• **Extracted data**
— start —

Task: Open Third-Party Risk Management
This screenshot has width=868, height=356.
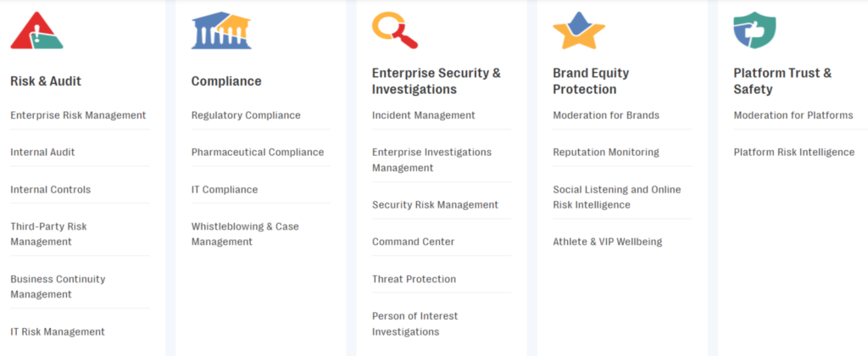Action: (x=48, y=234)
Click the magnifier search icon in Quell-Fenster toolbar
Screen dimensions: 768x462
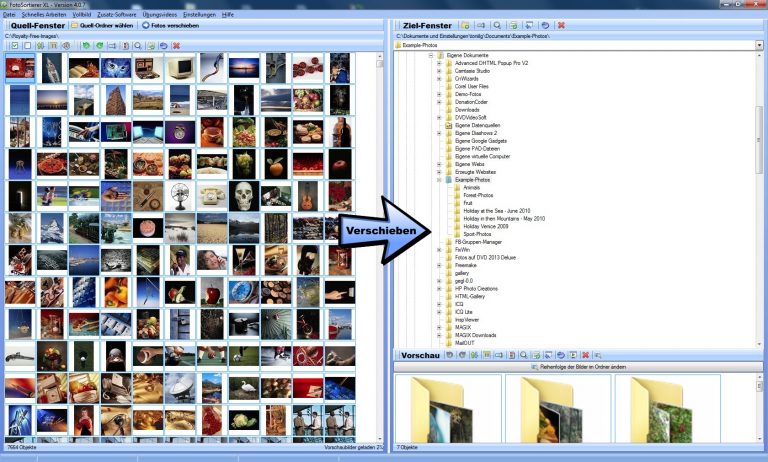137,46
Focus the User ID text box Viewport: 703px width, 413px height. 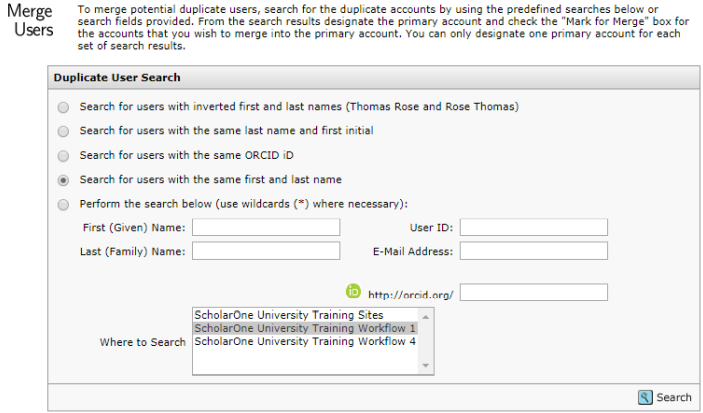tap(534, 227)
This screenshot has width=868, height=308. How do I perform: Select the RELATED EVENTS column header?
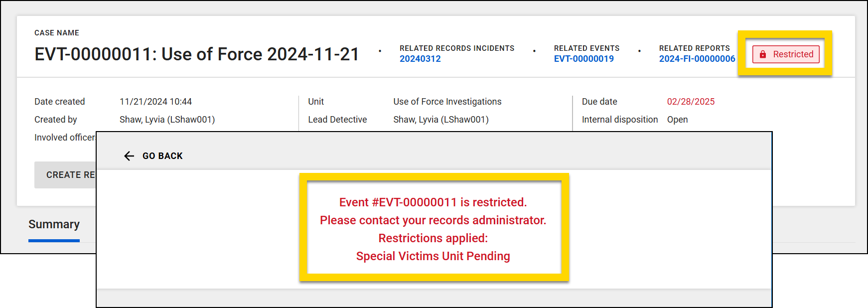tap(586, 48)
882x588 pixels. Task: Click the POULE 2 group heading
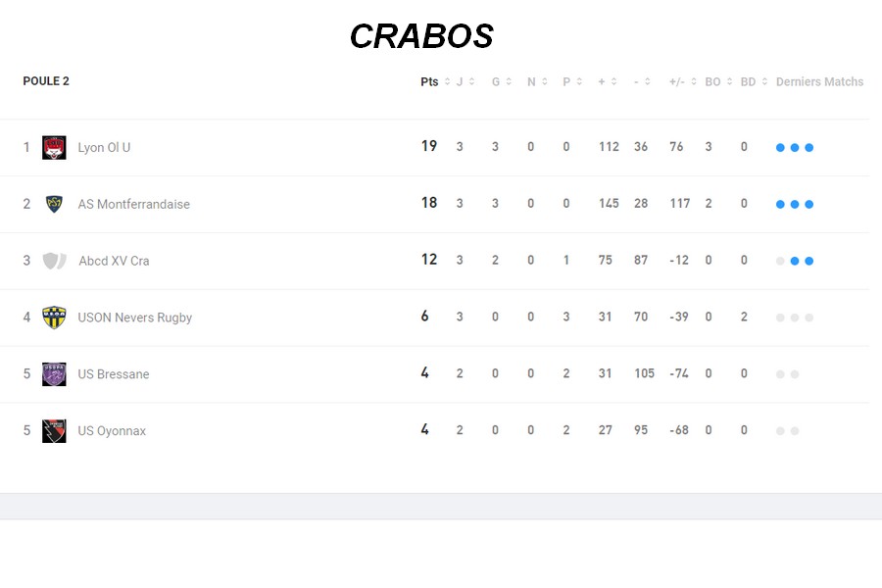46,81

— end —
— start —

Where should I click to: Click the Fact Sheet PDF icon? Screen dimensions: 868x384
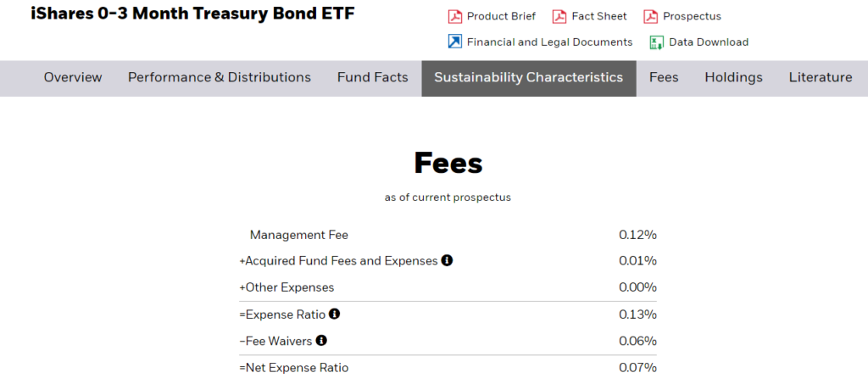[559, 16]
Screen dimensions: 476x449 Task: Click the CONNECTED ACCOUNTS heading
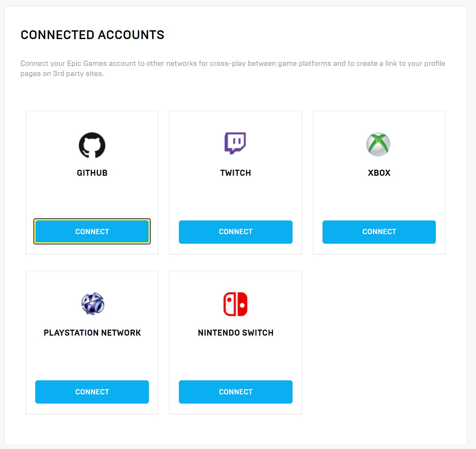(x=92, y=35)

— end —

• **What is required**
Edit the material starting at the line that contains "Where should I" and ending after the line that contains "(x=92, y=35)", replacing "heading" with "title" and leaving everything else as it is. Leave the pictures out of the answer.

• **Exercise solution**
Where should I click to: Click the Fact Sheet PDF icon? Screen dimensions: 868x384
[559, 16]
Screen dimensions: 476x449 Task: Click the CONNECTED ACCOUNTS title
(x=92, y=35)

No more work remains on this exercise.